More info here: http://drupal.org/documentation/install/multi-site
i am not sure about installation, but you can store all the data into a single database, but keep in mind that it is possible with multiple prefixes,
means like you have two joomla sites one with 'jos_' prefix(by default joomla prefix, you can change this) and the other with different prefix
I am looking for expert advice on how to best serve multiple sites with one Drupal instance (using Pressflow 6.x). Let's consider the company needing this is called "ABC Group of Companies" and it has 3 sister concerns. So, altogether there will be four sites:
www.abcgroup.com
www.company-a.com
www.company-b.com
www.company-c.com
Here are the things that are most interesting:
The users will be shared among all
the sites
Each site will "mostly" host their own content (say the welcome text on home page, or menu items - different for each site)
Some contents, will be shown in all of the sites (say, a company-wide notice....or an employee directory)

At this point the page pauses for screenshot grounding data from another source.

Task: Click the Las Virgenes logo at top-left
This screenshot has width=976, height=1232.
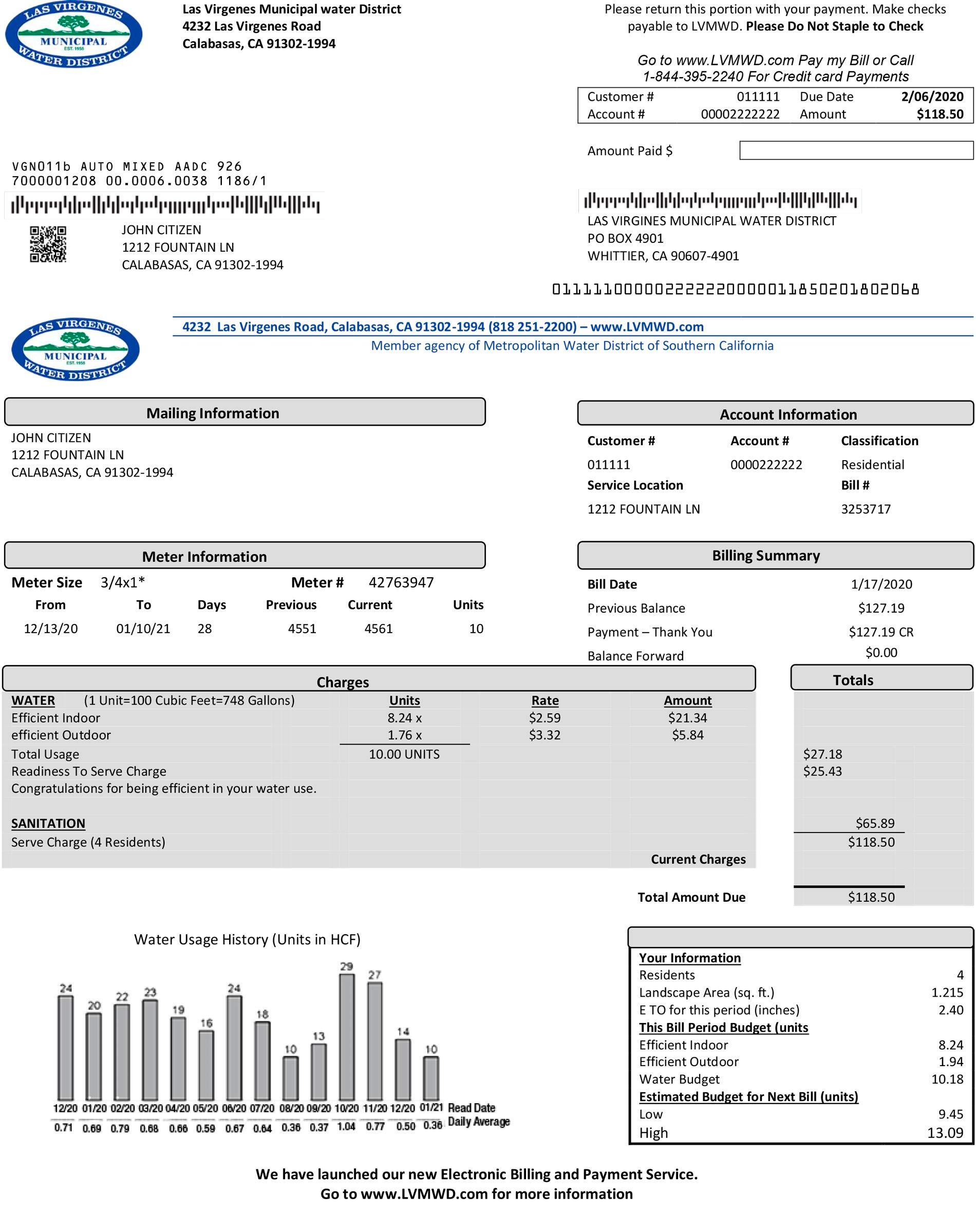Action: (74, 35)
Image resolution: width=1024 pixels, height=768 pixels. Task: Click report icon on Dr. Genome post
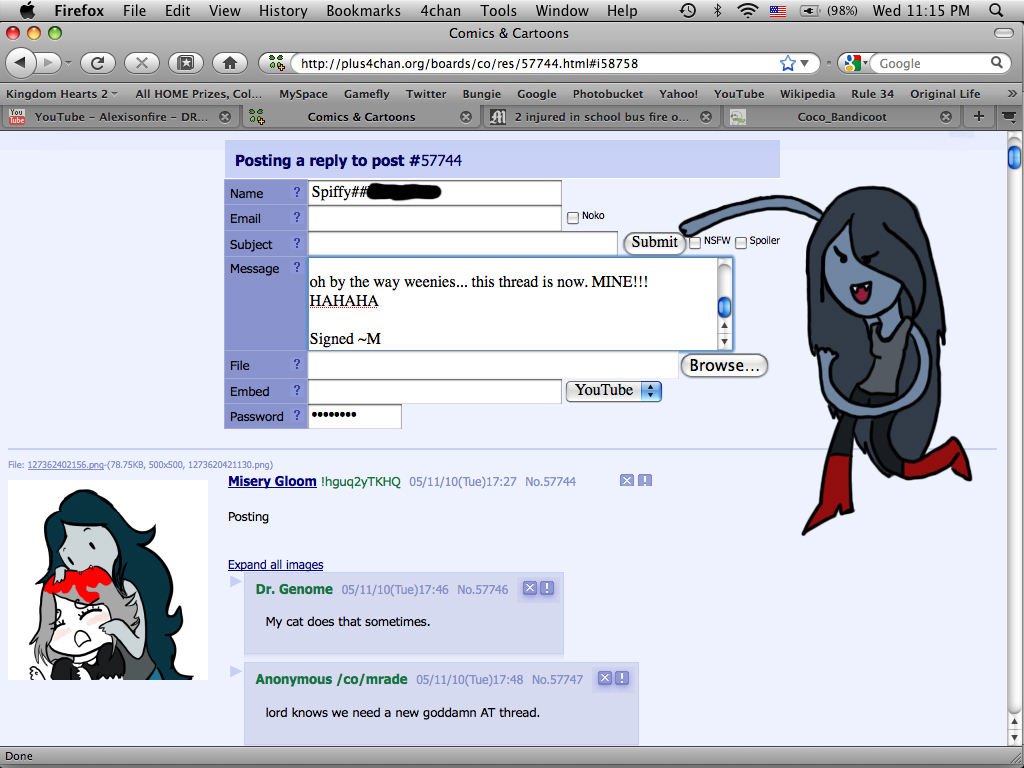[547, 588]
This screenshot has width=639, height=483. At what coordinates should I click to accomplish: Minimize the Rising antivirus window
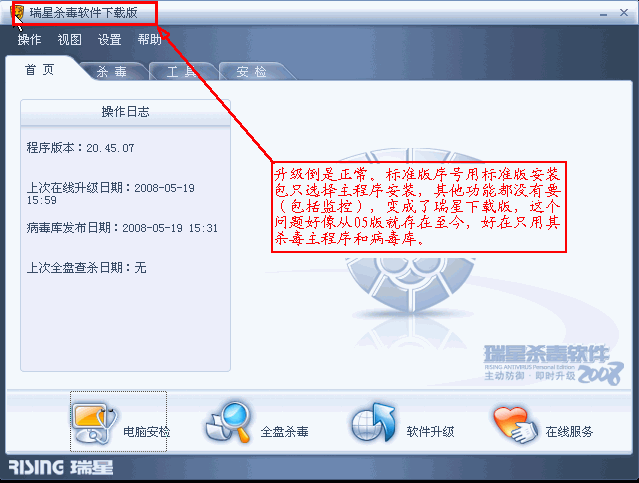coord(604,13)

The theme for each site will be different
Now, I am thinking of having DNS entry so each of the domain point to the same Drupal installation and when Drupal gets bootstrapped, I would like to sniff into the $_SERVER array to know which site is being hit. I'd then like to load the theme accordingly, show the contents specific to that site, and also show the contents that are shared with all the sites.
To make this happen, so far I have created a node type called "Site" and have created four contents for each of the sites. Then for each other content type (say, Page) I have put a node reference to the "Site" content type with multiple value so when creating a new content, the administrator can specify in which site that content will be showed. However, after that I am stuck.
I have tried to understand Contexts, Spaces, PURL - but haven't figured them out fully yet and I believe I could use the community power to help me out. What do you think is the best approach to handle this scenario ?
It'd be greatly helpful if anybody can suggest a direction.
Regards,
Emran
The way you are suggesting is certainly a way that you could do it, but have you considered domain access? I have used it in the past and found it to be very useful. there is also quite a large collection of modules which work with it. Different themes, Options as to which nodes should appear on which sites and shared users are all features that it has.
Hope this helps!
http://drupal.org/project/domain
First up, I strongly second hookds suggestion of using Domain Access Module for this (+1). It has extensive support/features for your scenario and already covers most of the hard parts you'd need to solve yourself otherwise.
Second, if you insist on trying to do this yourself, I can assure you that it is possible, as we have done something pretty similar recently (some special requirements ruled out domain access), but it was a lot of work, especially when functionality provided by contributed modules would not fit well into our 'unusual' scenario.
Given the multitude of special cases you'd have to cover, it is hard to point out a general direction (apart from suggesting to use Domain Access Module ;) but one major point would be to check out the custom_url_rewrite_inbound()/custom_url_rewrite_outbound() function combo. These will allow you to do pretty low level URL manipulations for incoming requests, as well as for URLs generated for output, both of which you'll need to do if you you want to serve multiple domains from the same instance.
Did I mention that you should check out Domain Access Module before you try to build this yourself?
It sounds like there will be virtually no content shared between these sites. Will you be wanting a single login across all sites?
Remember, Domain Access uses 1 shared database.
You could also just do a regular multi-site install, and share certain tables.
I give Domain Access two thumbs up, but just make sure you really need what it actually does.
Also, I would look into the Feeds.module. You can pull content from anywhere (especially another drupal site) and it imports it directly and creates nodes and fields automatically from it.